Vorbereiten, reden, hören.

Wer kann schon wissen, Peter, wieviel Vorbereitung Gott "investiert", um unser hören und reden aufeinander "einzustimmen"? Niemand, denn solches geschieht natürlich im Verborgenen. Zum Teil lange im Voraus - zum Beispiel 40 Tage bei Elia - verbunden mit einer Marathon-Wanderung.
Lange brauchte er auch bei dem Propheten Jona - verbunden mit verschiedenen Hilfen des Wetters und Tieren. Sehr lange brauchte er bei Paulus - dessen ganze Jugendzeit, verbunden mit Ausbildung und Karriere-Anfang als Inquisitor (Später ging das Hören dann schneller bei ihm, ohne grosse Vorbereitung, siehe Apostelgeschichte 16,9). Dann kommt hinzu, dass der Mensch Gott oft nicht hört beim ersten Versuch - also "klopft" er zwei oder dreimal an, an der Tür des Gehörs  (Hiob 33,14-15). Gott sucht die Kommunikation. Wenn er es nicht gerade selbst tut, schickt er Engel (und einmal sogar einen Esel) als Vermittler. Es gibt viele Beispiele in der ganzen Bibel dafür.
Kommen wir auf die 40 Tage zurück, die Gott abwartete, um Elia für einen Austausch von Herz zu Herz vorzubereiten:
Im Alten Testament faszinierten mich seit eh und je Gottes Art und Wege (1. Könige 19,4-18). Gott wählte für seine Rede ein "stilles, sanftes Sausen" (Luthertext) anstatt einer Rede im Sturm, einer Rede mit Erdbeben oder einer Rede durch eine Feuersbrunst. So wie ich es verstehe, war einerseits die sanfte Stimme der Gemütssituation Elias angepasst, andererseits gab Gott aber dadurch auch seiner Gemütslage Ausdruck.

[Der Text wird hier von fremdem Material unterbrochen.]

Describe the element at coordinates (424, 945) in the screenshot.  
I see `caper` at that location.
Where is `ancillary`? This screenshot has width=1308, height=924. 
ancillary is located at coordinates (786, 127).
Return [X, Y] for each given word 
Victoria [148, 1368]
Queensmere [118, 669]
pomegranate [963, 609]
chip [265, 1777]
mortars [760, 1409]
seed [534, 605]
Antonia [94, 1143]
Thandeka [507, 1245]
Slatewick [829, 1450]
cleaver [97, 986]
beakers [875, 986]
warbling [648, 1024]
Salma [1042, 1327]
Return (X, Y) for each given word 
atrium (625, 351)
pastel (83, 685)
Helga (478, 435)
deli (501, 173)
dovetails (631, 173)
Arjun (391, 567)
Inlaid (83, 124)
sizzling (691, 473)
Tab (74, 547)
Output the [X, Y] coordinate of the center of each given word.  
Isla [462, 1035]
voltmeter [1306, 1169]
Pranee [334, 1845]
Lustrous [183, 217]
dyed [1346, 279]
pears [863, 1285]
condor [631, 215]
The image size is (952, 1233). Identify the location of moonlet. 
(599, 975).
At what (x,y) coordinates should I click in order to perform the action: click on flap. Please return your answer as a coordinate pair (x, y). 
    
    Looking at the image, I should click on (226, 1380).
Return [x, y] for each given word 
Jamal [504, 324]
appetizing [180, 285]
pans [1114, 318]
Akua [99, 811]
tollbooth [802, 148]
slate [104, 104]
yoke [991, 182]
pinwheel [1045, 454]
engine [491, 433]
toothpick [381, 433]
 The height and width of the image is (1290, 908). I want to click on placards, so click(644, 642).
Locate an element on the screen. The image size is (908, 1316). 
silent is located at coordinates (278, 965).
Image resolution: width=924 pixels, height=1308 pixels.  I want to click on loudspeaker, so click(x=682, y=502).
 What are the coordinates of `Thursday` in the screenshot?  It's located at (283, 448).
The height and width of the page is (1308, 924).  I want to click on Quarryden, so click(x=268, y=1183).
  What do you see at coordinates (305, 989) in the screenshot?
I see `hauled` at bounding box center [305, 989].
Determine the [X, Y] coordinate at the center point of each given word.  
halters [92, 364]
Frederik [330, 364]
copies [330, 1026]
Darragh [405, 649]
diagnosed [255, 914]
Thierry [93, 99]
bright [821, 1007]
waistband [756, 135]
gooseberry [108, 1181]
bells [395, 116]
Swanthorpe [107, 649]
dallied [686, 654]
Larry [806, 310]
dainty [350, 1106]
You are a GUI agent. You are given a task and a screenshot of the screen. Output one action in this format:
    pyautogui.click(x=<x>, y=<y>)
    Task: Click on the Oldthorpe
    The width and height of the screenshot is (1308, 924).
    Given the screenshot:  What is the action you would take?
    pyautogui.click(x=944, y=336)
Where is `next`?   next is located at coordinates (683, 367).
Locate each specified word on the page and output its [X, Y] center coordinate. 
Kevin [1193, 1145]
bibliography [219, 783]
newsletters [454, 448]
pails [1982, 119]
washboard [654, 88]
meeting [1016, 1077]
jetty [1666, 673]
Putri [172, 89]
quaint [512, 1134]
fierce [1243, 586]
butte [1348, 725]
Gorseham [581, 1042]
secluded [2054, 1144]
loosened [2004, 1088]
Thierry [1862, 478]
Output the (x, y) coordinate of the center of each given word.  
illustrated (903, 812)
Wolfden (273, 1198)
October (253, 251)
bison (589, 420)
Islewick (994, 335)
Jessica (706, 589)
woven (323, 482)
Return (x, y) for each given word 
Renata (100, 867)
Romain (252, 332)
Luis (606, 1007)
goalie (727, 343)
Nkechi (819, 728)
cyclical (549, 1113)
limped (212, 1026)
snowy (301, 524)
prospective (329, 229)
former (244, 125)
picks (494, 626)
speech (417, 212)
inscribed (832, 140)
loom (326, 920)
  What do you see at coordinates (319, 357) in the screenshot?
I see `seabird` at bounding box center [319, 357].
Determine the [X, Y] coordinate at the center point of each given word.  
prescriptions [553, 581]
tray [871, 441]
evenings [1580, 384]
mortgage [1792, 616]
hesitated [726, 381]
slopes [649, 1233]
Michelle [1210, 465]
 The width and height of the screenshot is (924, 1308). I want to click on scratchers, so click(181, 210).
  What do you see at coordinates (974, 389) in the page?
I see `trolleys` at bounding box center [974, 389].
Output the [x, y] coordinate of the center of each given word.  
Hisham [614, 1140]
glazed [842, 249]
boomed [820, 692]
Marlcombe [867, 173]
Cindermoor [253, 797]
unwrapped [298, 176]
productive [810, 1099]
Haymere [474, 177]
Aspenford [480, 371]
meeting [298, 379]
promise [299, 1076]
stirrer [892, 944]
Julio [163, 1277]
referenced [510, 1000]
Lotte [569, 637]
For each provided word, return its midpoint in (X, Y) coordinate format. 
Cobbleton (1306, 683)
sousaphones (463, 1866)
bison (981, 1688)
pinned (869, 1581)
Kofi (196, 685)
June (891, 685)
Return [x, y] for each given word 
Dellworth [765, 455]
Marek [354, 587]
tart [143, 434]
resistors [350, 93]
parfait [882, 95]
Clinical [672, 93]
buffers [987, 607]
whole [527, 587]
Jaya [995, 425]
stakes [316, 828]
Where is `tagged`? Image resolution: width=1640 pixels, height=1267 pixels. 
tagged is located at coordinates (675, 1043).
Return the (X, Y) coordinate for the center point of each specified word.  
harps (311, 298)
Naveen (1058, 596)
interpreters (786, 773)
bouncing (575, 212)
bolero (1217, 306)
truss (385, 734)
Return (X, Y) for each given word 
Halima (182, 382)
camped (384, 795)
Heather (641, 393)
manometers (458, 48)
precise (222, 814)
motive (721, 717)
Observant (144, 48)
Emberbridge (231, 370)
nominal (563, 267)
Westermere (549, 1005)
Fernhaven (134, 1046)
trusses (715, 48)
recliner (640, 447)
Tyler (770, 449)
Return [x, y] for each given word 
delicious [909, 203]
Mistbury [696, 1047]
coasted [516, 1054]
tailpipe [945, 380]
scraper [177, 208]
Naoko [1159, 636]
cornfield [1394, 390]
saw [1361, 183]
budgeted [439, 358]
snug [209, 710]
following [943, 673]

Kurze Zeit vorher, nachdem sich Gott durch ein gewaltiges Feuergericht am Karmel offenbarte und 850 falsche Propheten blossstellte, hätte er mit brennendem Feuereifer zu Elia reden können - so wie dann gerade Elia selbst im Feuereifer stand, als er die Götzendiener herausforderte und verhöhnte.
Ja, hätte er - aber er bevorzugte die Stille. Die Weise von Reden und Hören muss stets bei beiden Betroffenen übereinstimmen, um "richtig" zu hören, mit allen "Untertönen" und Feinheiten der gewünschten Botschaften.

Elias Problem.

Aus verschiedenen Gründen steht Elia als "der Prophet" da, in der Reihe vieler anderer grosser Propheten ragt er heraus. Ist es, weil seine Himmelfahrt mit viel Dramatik beschrieben wurde (2.Könige 2,11)?
Ist es, weil seine Reinkarnation in der Gestalt des Täufers stattfand (Matthäus 11,10-15)?  Ist es, weil er möglicherweise ein drittes Mal auf Erden erscheinen wird, in der Enthüllungszeit Jesu Christi (Offenbarung 11,3-7)?
Aber Elia hatte zwei Probleme: Erstens seine depressive Neigung und zweitens eine falsche Einschätzung der Lage im Lande . Er glaubte,  alleine in der Nachfolge Gottes zu stehen. Er hatte nicht einmal von den 100 Prophetenjüngern gehört, die der treue Obadja in Höhlen versteckte und versorgte (1.Könige 18,4). In der Höhle am Horeb klärte ihn Gott auf: 7000 Menschen hätte er sich zum Widerstand erweckt (1.Könige 19,18). Offenbar hörte
Elia nicht mehr, was um ihn geschah. Er gab seiner Schwermut nach und war somit nicht mehr auf Gott "eingetunt", um es modern zu sagen. Erst als er wieder die  gleiche Wellenlänge wie Gott fand, konnte er das Reden Gottes mit dem leisen Sausen hören und verstehen (1.Könige 19,13).

Lydias hinzuhören.

Bei Lydia in Philippi war das anders. Und dennoch ähnlich. Paulus sprach Gottes Worte zu den zum Gebet versammelten Frauen. Alle waren gottesfürchtig und somit irgendwie "vorbereitet". Alle konnten hören, aber nur eine "hörte zu". Von der, die zuhörte, sagt der Text: "Dieser tat der Herr das Herz auf, dass sie achthatte auf das, was Paulus sagte."
Das "achthaben" heisst auf griechisch PROSECHEIN, was genau "hinzuhaben" bedeutet. Sie musste ihr hören zum zuhören führen, ihr zuhören dann zum "hinzuhören". Um zu verstehen, was ihr persönlich von Gott her gesagt werden sollte, musste sie auf der Wellenlänge der gehörten Worte den Absender finden, den Ursprung, nämlich Gott (Apostelgeschichte 16,14).
Sie fand ihn, wurde gläubig und - uns ein gutes Beispiel.

Herz-hören an Pfingsten.

Die für die Menschheit grösste Türe zum Verstehen der Rede Gottes geschah am Pfingstgeschehen (Apostelgeschichte Kapitel 2).
Die Apostel redeten öffentlich, was ihnen Gott in den Mund legte und die Menschen hörten die Rede in ihrer Muttersprache. Mit anderen Worten: Gott übersetzte den Petrus simultan in alle Sprachen aller Anwesenden! Er "traf" dabei die Herzen und erfüllte sich damit seinen Wunsch, im Innersten verstanden zu werden.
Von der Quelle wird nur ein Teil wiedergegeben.